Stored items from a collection
■ ■ ■ ■
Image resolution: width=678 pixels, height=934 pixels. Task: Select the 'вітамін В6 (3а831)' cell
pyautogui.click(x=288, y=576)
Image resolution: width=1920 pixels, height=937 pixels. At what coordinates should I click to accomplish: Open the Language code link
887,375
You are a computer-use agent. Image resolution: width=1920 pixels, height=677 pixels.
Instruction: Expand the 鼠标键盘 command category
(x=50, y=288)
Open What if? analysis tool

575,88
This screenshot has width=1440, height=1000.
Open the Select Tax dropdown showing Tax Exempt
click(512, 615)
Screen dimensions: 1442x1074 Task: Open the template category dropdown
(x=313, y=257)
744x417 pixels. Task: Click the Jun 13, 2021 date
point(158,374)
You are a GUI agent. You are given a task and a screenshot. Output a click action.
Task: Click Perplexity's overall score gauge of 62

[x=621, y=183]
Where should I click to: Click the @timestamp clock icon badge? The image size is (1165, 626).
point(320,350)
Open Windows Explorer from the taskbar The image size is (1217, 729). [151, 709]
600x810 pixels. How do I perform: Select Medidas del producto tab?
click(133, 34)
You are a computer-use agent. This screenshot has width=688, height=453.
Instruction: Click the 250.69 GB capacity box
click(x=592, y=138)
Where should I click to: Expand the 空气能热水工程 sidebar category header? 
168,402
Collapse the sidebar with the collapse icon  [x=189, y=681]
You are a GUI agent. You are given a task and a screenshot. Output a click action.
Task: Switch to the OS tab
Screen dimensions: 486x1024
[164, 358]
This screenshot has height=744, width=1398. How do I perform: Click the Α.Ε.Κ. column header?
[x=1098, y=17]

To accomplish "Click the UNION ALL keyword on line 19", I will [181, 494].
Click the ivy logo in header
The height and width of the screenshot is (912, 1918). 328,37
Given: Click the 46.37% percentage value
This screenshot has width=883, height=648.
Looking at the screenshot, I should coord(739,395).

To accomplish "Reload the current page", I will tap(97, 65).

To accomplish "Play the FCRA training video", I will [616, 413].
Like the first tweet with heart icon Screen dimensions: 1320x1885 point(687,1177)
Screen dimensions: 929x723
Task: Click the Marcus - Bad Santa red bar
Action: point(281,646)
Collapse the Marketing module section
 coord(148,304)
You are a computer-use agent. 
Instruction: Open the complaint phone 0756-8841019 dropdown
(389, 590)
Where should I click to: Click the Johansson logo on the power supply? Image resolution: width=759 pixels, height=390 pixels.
■ ■ ■ ■
→ **Brief**
Out of the data above, transcribe exactly and only the lines starting with the line that has "You are a computer-use agent. This" and going on through the line that has "Collapse the sidebar", both included.

→ **Solution to the exercise**
You are a computer-use agent. This screenshot has width=688, height=453.
Instruction: Click the 250.69 GB capacity box
click(x=592, y=138)
Where should I click to: Expand the 空气能热水工程 sidebar category header? 
168,402
Collapse the sidebar with the collapse icon  [x=189, y=681]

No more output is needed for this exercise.